Es ist so wie in der Kindheit. Nun hat man alles vor sich, wie ein riesiges Geschenkpaket. Man darf nur nicht zu lange darüber nachdenken, sonst könnte man ins Grübeln kommen. Nach dem Essen und einem Gespräch mit dem Jesuitenpater, der mich eingeladen hat, schaue ich aus meinem Fenster herunter auf den Hafen, und ich sehe die Kräne, die mich immer an meine Geburtsstadt Duisburg erinnern, den dortigen Binnenhafen. Vielleicht bin ich deshalb so gern in Gdynia. Es ist eine Art Duisburg am Meer.

Dazu kommt die Familiengeschichte mütterlicherseits. Ein Onkel, der vergangenes Jahr starb, hat es mir noch erzählt, dass die Familie oft Ausflüge hierhin gemacht hat, von Lauenburg (heute Lębork) aus. Heraus aus den kaschubischen Wäldern. Doch das kaschubische Kulturforum in Gdynia werde ich auch bei diesem Besuch nicht betreten können, es ist während der Urlaubszeit wieder mal geschlossen.

========================================

▸ **AUFGABE 1**
Fasse den Text über Gdynia in zwei Sätzen zusammen.
▸ **AUFGABE 2**
Welchen heutigen Namen nennt der Text über Gdynia für Lauenburg?
▸ **AUFGABE 3**
Gib aus dem Text über Gdynia die Passage wörtlich aus, beginnend mit „Es ist so wie“ und weiter bis einschließlich „wieder mal geschlossen.“.

▸ **ZU PRÜFENDE DATEN**
========================================

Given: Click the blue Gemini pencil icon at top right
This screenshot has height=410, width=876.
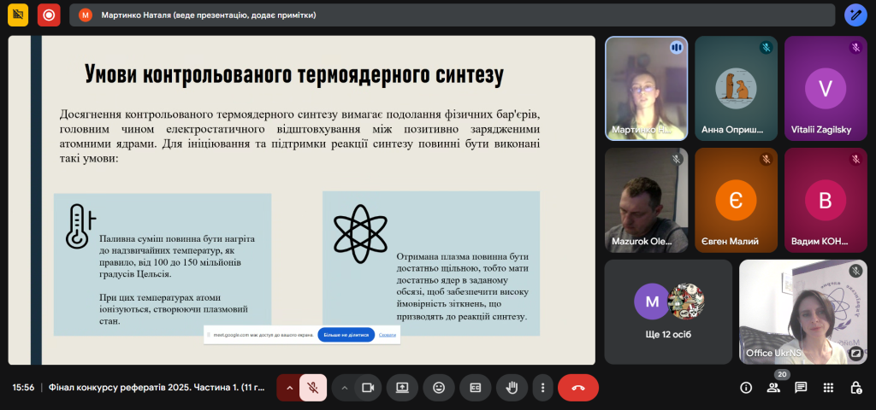Looking at the screenshot, I should point(855,15).
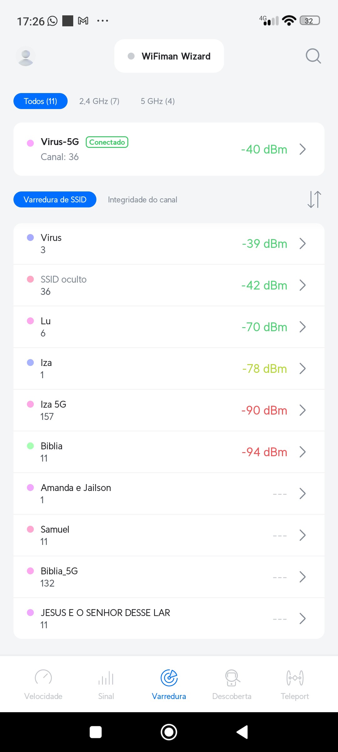Filter by 5 GHz (4) networks
Screen dimensions: 338x752
click(x=158, y=101)
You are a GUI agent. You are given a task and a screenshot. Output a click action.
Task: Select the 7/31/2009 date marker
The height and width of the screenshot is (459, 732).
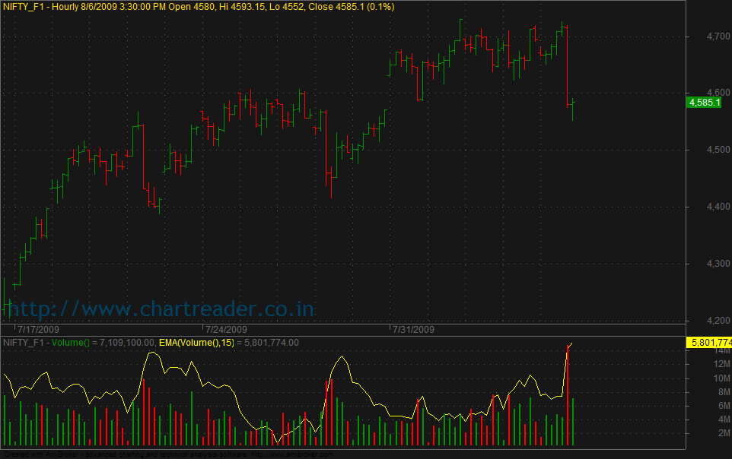point(412,330)
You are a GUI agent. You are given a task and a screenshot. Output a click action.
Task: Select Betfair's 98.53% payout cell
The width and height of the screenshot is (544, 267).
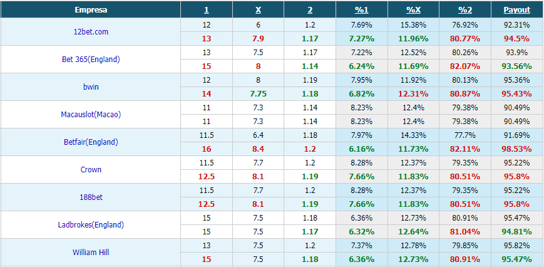pyautogui.click(x=517, y=149)
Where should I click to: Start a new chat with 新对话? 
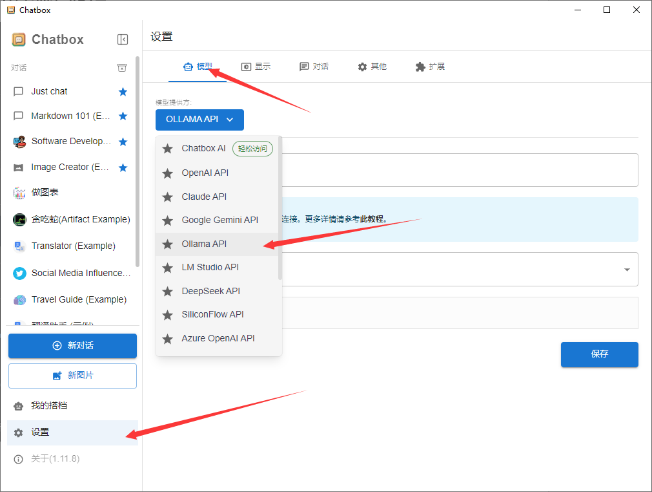tap(72, 346)
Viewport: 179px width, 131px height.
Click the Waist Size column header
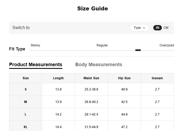click(x=91, y=78)
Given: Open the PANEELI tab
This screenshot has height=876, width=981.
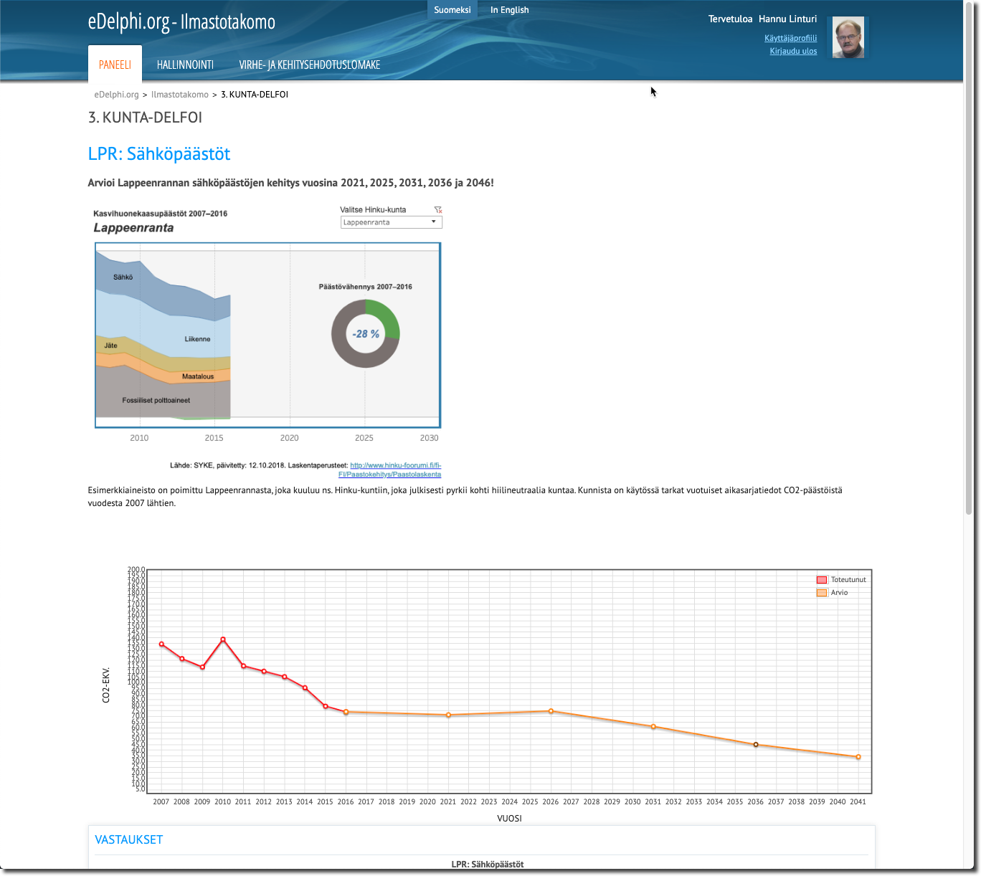Looking at the screenshot, I should tap(115, 65).
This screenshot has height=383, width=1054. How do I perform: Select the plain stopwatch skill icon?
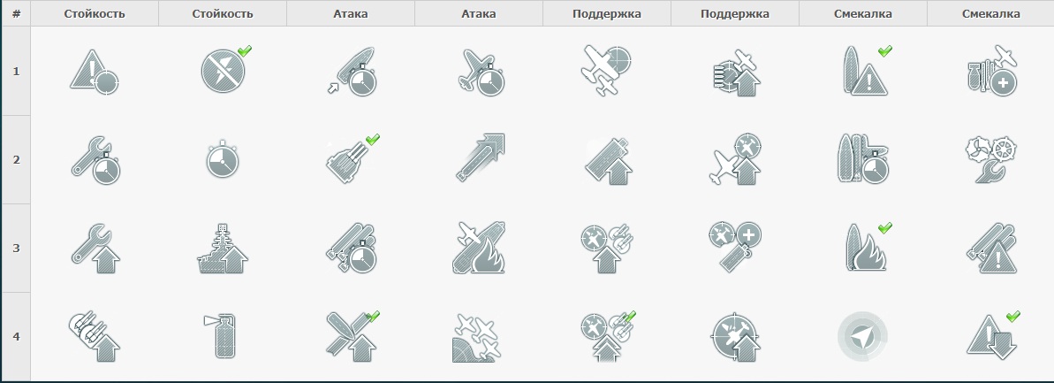point(223,160)
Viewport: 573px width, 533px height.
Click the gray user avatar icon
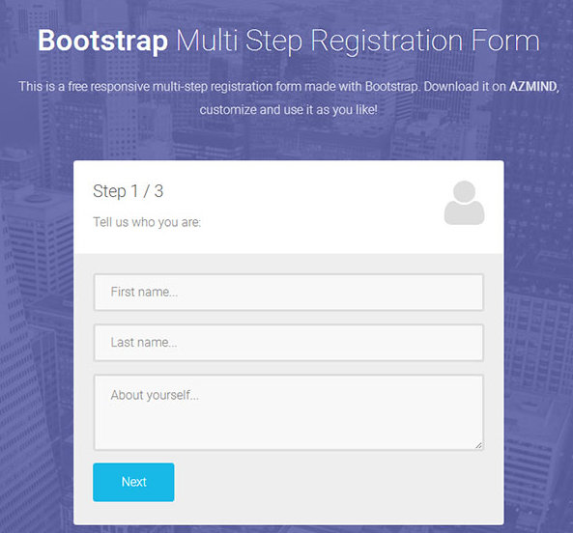(464, 203)
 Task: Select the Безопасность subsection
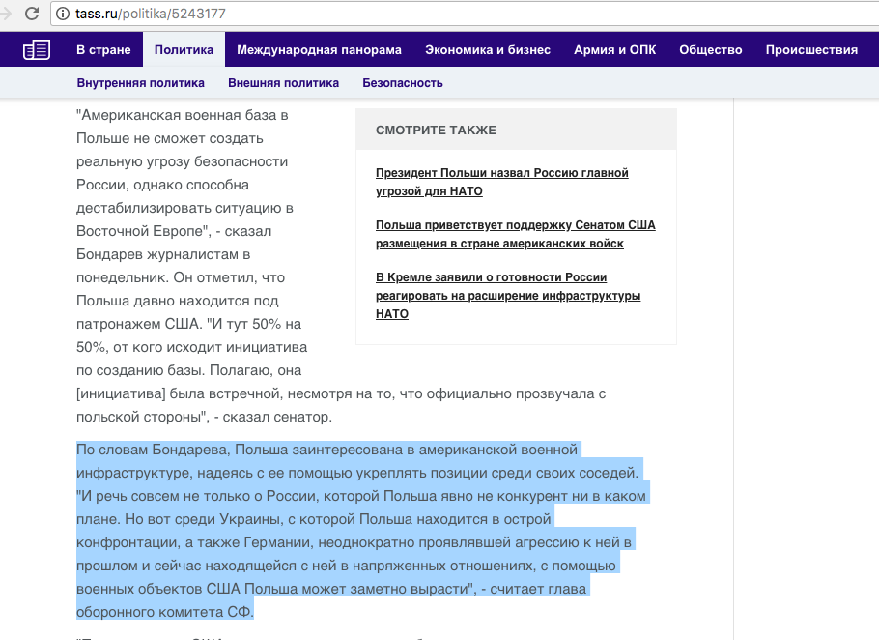[x=402, y=83]
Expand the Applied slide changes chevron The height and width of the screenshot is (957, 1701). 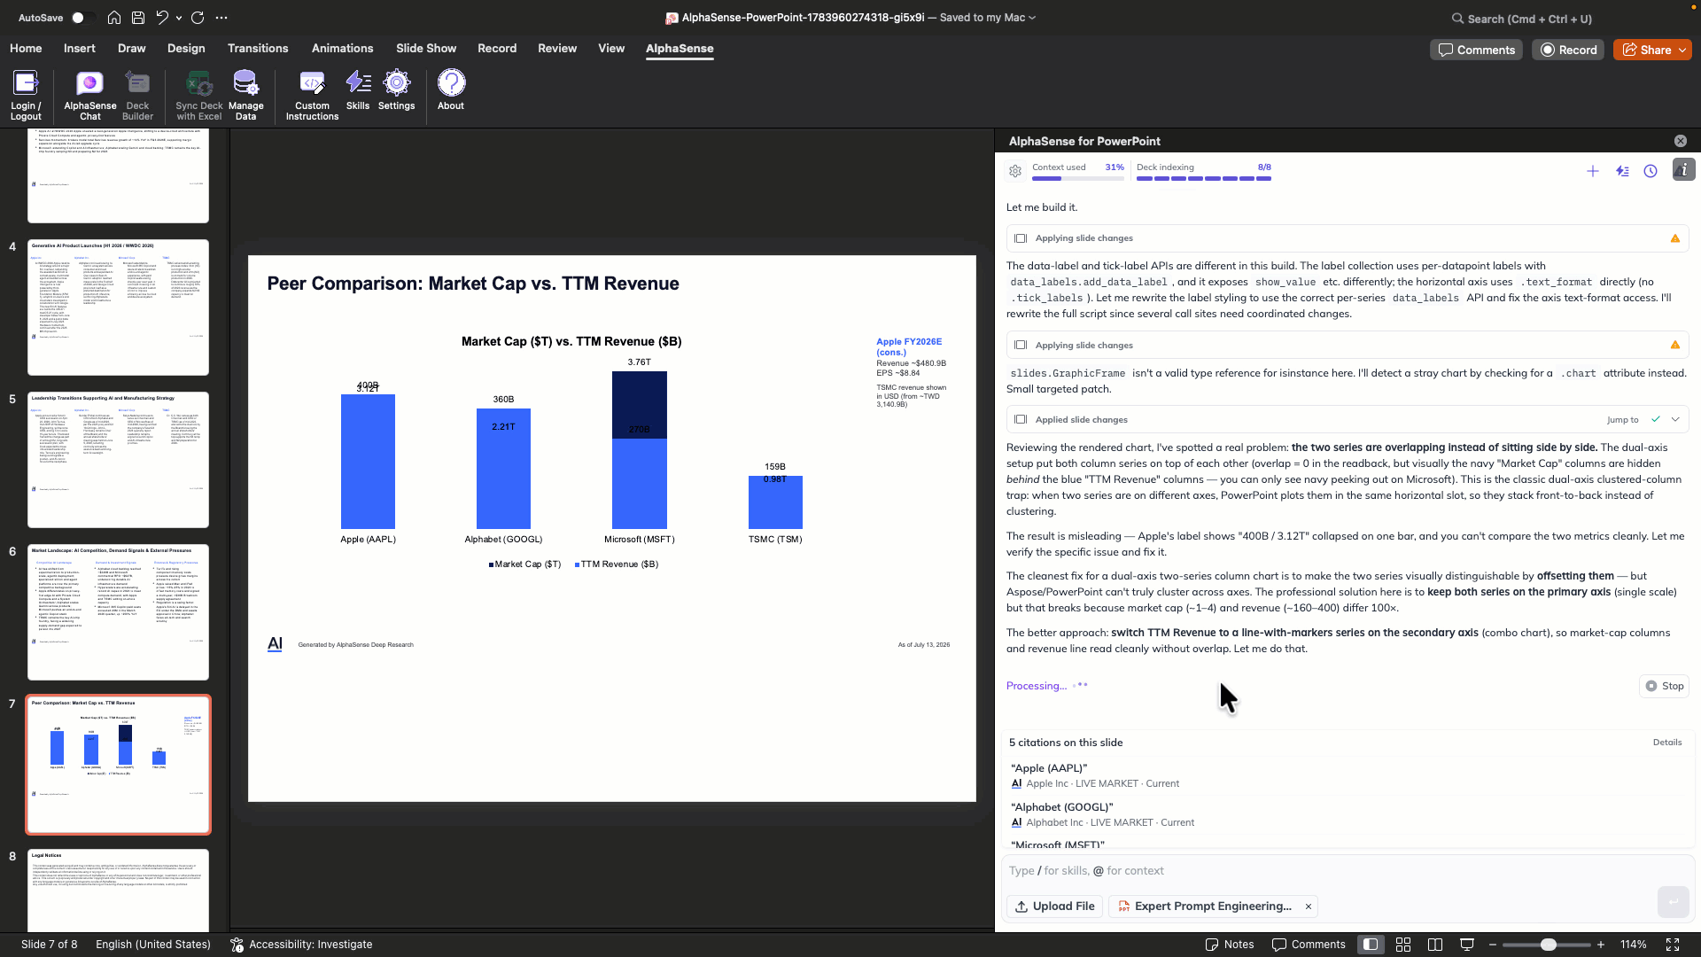[1675, 420]
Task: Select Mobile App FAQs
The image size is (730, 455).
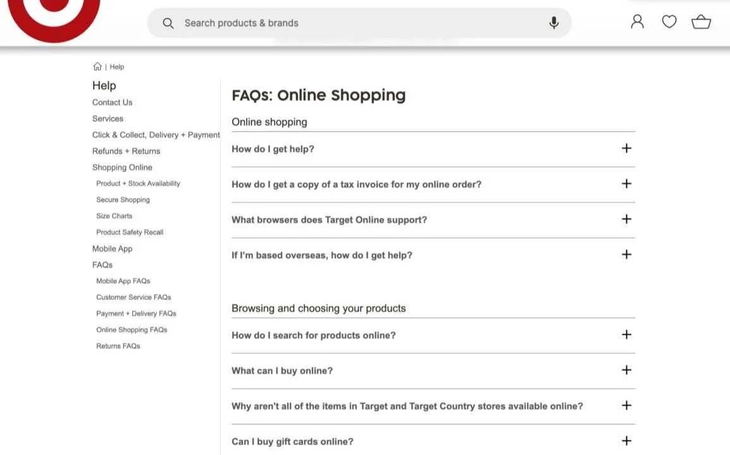Action: coord(123,280)
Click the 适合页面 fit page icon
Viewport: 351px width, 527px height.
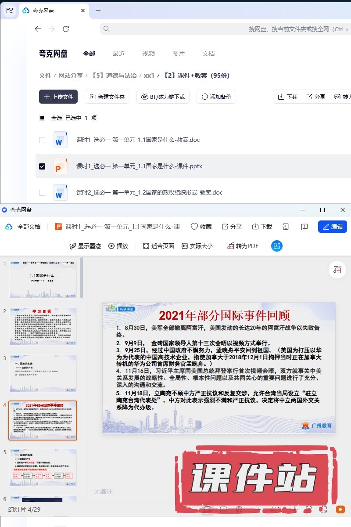[x=158, y=246]

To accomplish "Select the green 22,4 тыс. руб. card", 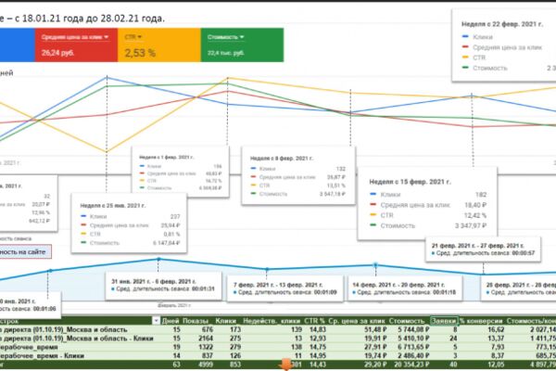I will 242,45.
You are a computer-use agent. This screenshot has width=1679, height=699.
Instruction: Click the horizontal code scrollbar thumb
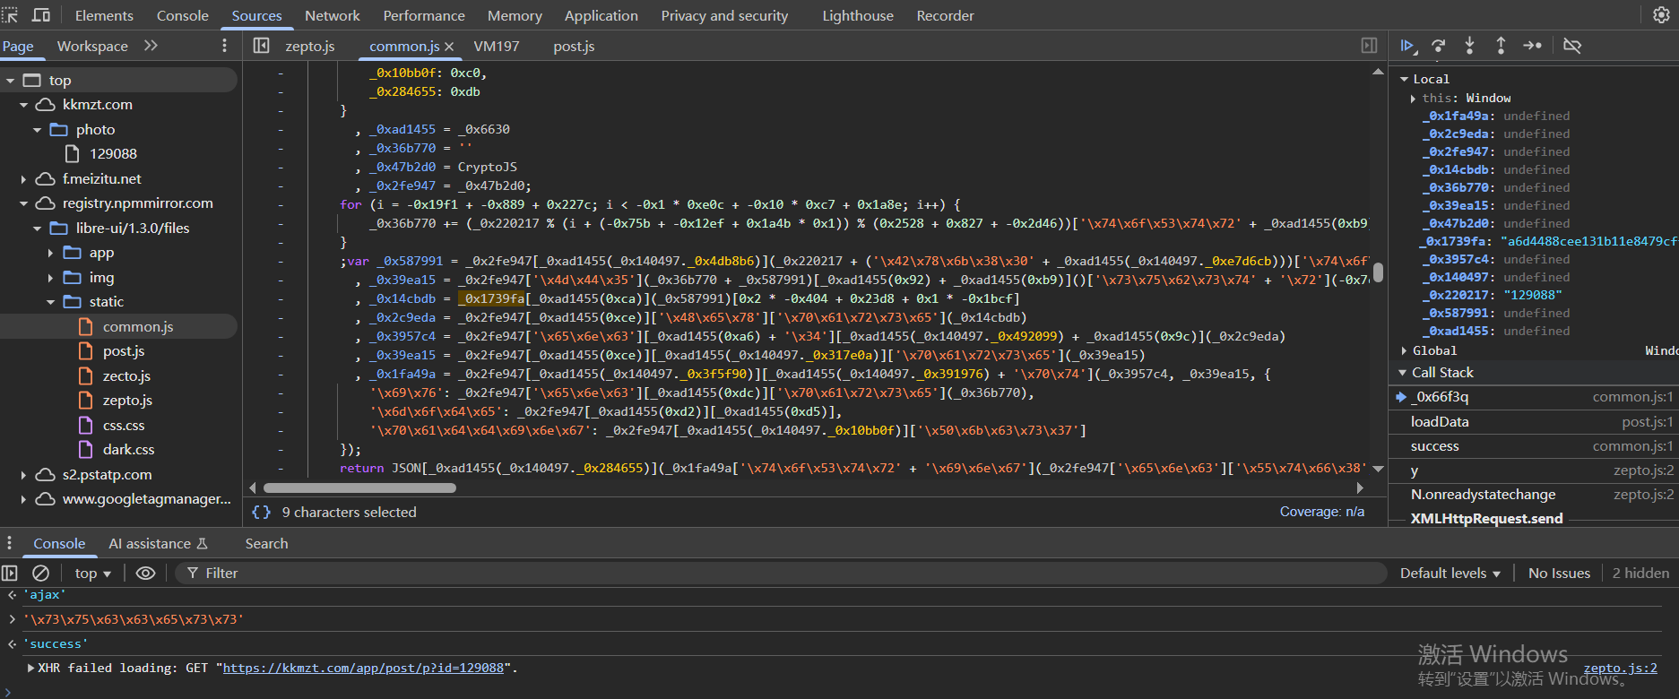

========================================

▸ **ANTWORT 1**
Die Kräne im Hafen von Gdynia erinnern an den Binnenhafen der Geburtsstadt Duisburg, und Gdynia wird als eine Art Duisburg am Meer beschrieben. Hinzu kommt die Familiengeschichte mütterlicherseits mit Ausflügen von Lauenburg aus, doch das kaschubische Kulturforum in Gdynia ist während der Urlaubszeit geschlossen.

▸ **ANTWORT 2**
Lębork.

▸ **ANTWORT 3**
Es ist so wie in der Kindheit. Nun hat man alles vor sich, wie ein riesiges Geschenkpaket. Man darf nur nicht zu lange darüber nachdenken, sonst könnte man ins Grübeln kommen. Nach dem Essen und einem Gespräch mit dem Jesuitenpater, der mich eingeladen hat, schaue ich aus meinem Fenster herunter auf den Hafen, und ich sehe die Kräne, die mich immer an meine Geburtsstadt Duisburg erinnern, den dortigen Binnenhafen. Vielleicht bin ich deshalb so gern in Gdynia. Es ist eine Art Duisburg am Meer.

Dazu kommt die Familiengeschichte mütterlicherseits. Ein Onkel, der vergangenes Jahr starb, hat es mir noch erzählt, dass die Familie oft Ausflüge hierhin gemacht hat, von Lauenburg (heute Lębork) aus. Heraus aus den kaschubischen Wäldern. Doch das kaschubische Kulturforum in Gdynia werde ich auch bei diesem Besuch nicht betreten können, es ist während der Urlaubszeit wieder mal geschlossen.